For millions of years bison and other grazing animal ran around and helped grasses build top soil.  That's the way our ecology worked, as elegantly summarized in "the Vegetarian Myth".  I doubt we could recreate that, but if restoring natural processes that sequester carbon in soil is your goal, that's the way ahead.

Friday, July 18, 2014

The Sugar-Addiction Taboo - Robert H. Lustig - The Atlantic

"No one argues that food isn't pleasurable, or even that food doesn't activate the "reward center" of the brain. But can food truly be addictive? In the same way that alcohol, tobacco, and street drugs are?"

In the article linked here,
Robert Lustig makes the case that sugar addiction is just as real as any other.  I agree.  There's a simple model I wrote about some time back (this is it), and while it's neither proved or under research, the concepts he relates in this article point to similar pathways for sugar addiction.

The BLUF - without sugar, food does not pervert our basic drive to consume the nutrition we need.  With sugar, we behave like addicts.  My two favorite paragraphs follow:

"Which brings us to sugar. Another fun substance, full of energy, made up of two molecules linked together: glucose (kind of sweet, and not that much fun), and fructose (very sweet, and a whole lot of fun). Glucose is a nutrient, although not essential—it's so important, that if you don't eat it, your liver will make it. But what about fructose? Is fructose a nutrient? As it turns out, there's no biochemical reaction that requires dietary fructose. A rare genetic disease called Hereditary Fructose Intolerance afflicts 1 in 100,000 babies, who drop their blood sugar to almost zero and have a seizure upon their first exposure to juice from a bottle at age six months. Doctors perform a liver biopsy to confirm the diagnosis. From that moment on, they're fructose-free for the rest of their lives. And they're among the healthiest people on the planet. Alcohol and fructose both supply energy. They're fun—but they are not nutrients."

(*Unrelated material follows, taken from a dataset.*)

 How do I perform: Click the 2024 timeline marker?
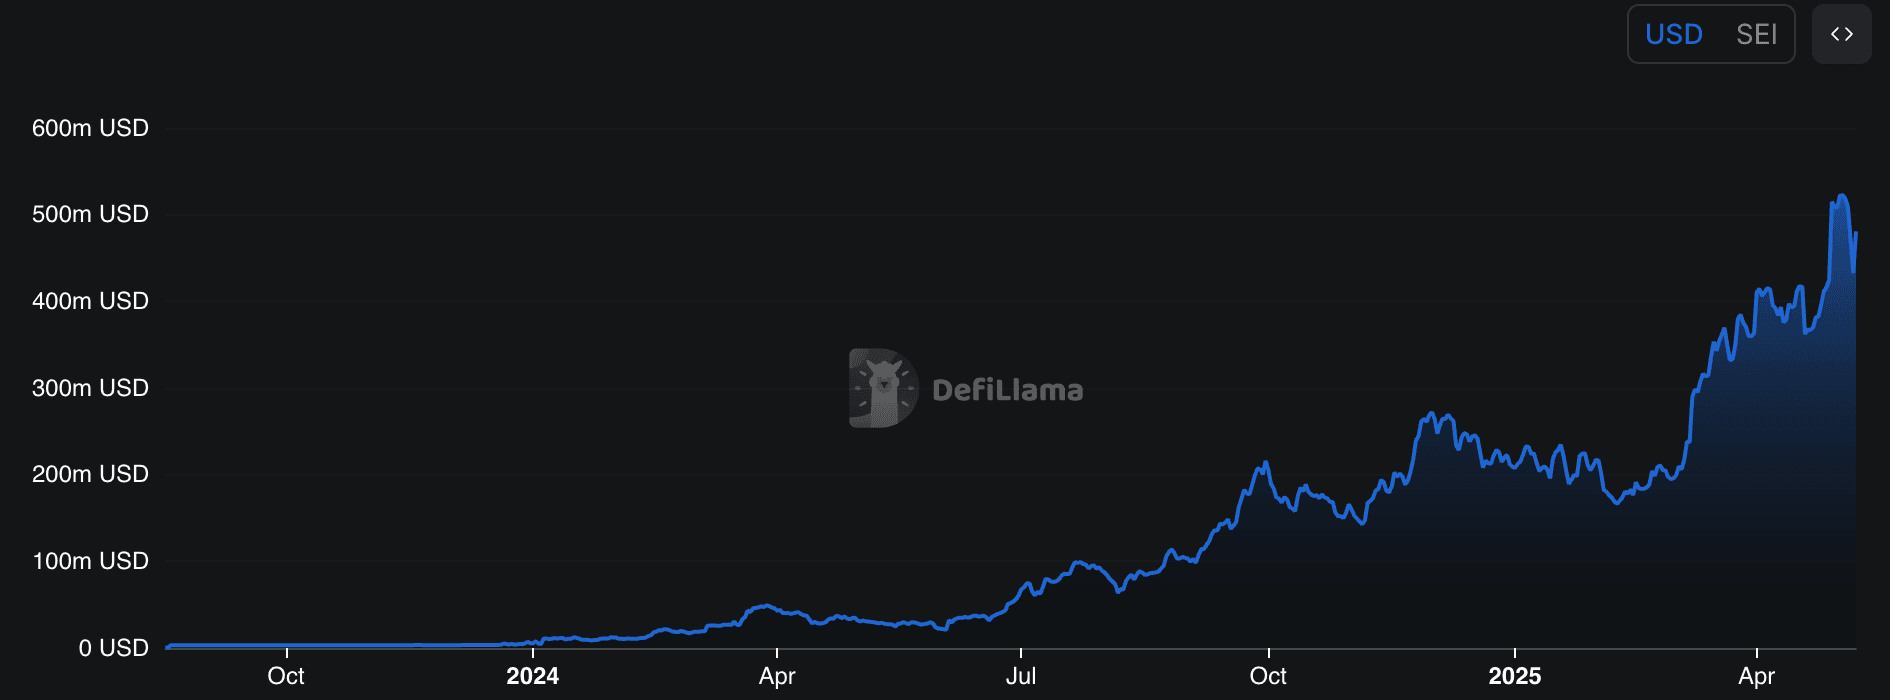coord(532,676)
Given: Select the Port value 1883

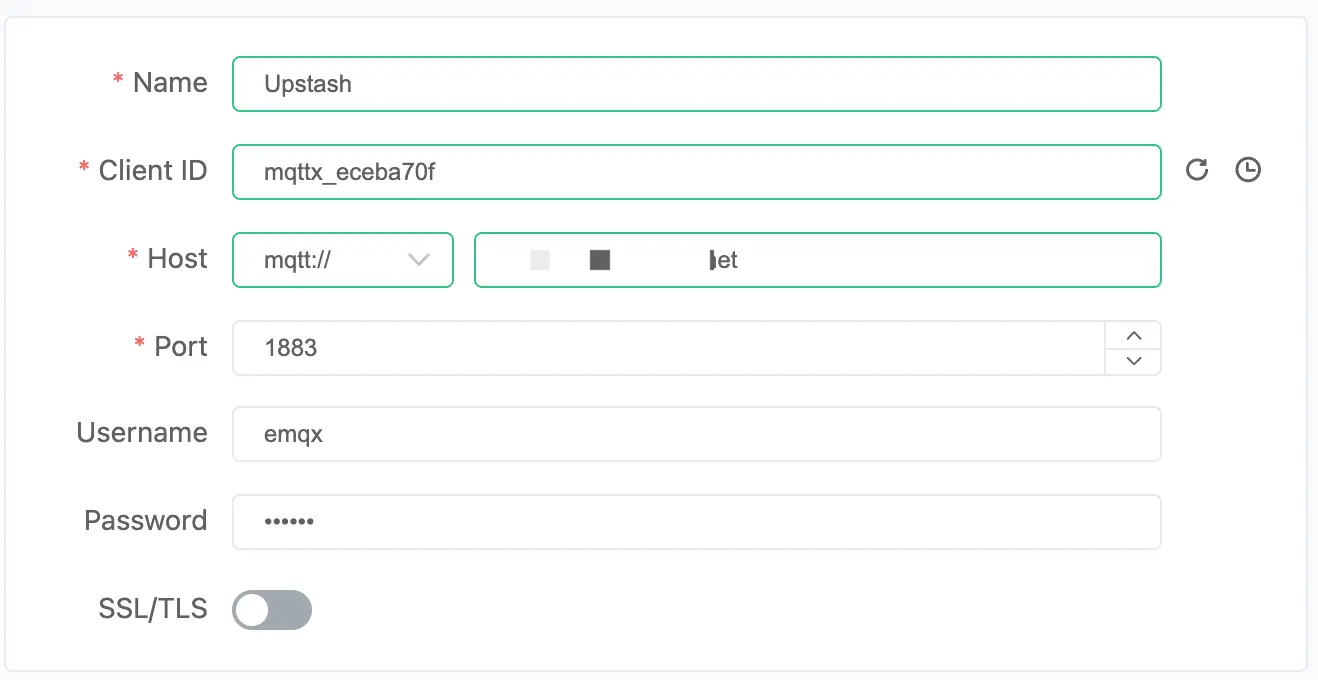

"But oh, do we want it. As an example, rats are not big fans of lard. But if you lace the lard with some sugar (called "cookie dough"), that's another story — indeed, in a controversial abstract at this year's Society for Neuroscience meeting, rats were found to prefer Oreos to cocaine. And we humans are not far behind. A recent study by Dr. Eric Stice of Oregon Health Sciences University looked at our obsession, by parsing out the fat from the sugar. Subjects laying in an MRI scanner consumed milkshakes where the fat and the sugar concentrations were dialed up or down.  Bottom line, fat stimulated the somatosensory cortex (in other words, "mouthfeel"), but only sugar stimulated the reward center. And adding fat to the sugar didn't increase the reward any further. This study shows we want sugar way more than we want fat."

Lustig's hot for government action, but of course, government action has been the sugar industry's best friend for a long time.  I'd prefer the government just stayed out of our food, so that government cannot be highjacked but the highest bidders.

But for you and for me the message is simple.  Alcohol, sugar, driving, shooting guns, swimming pools, motorcycles - high risk, handle with care.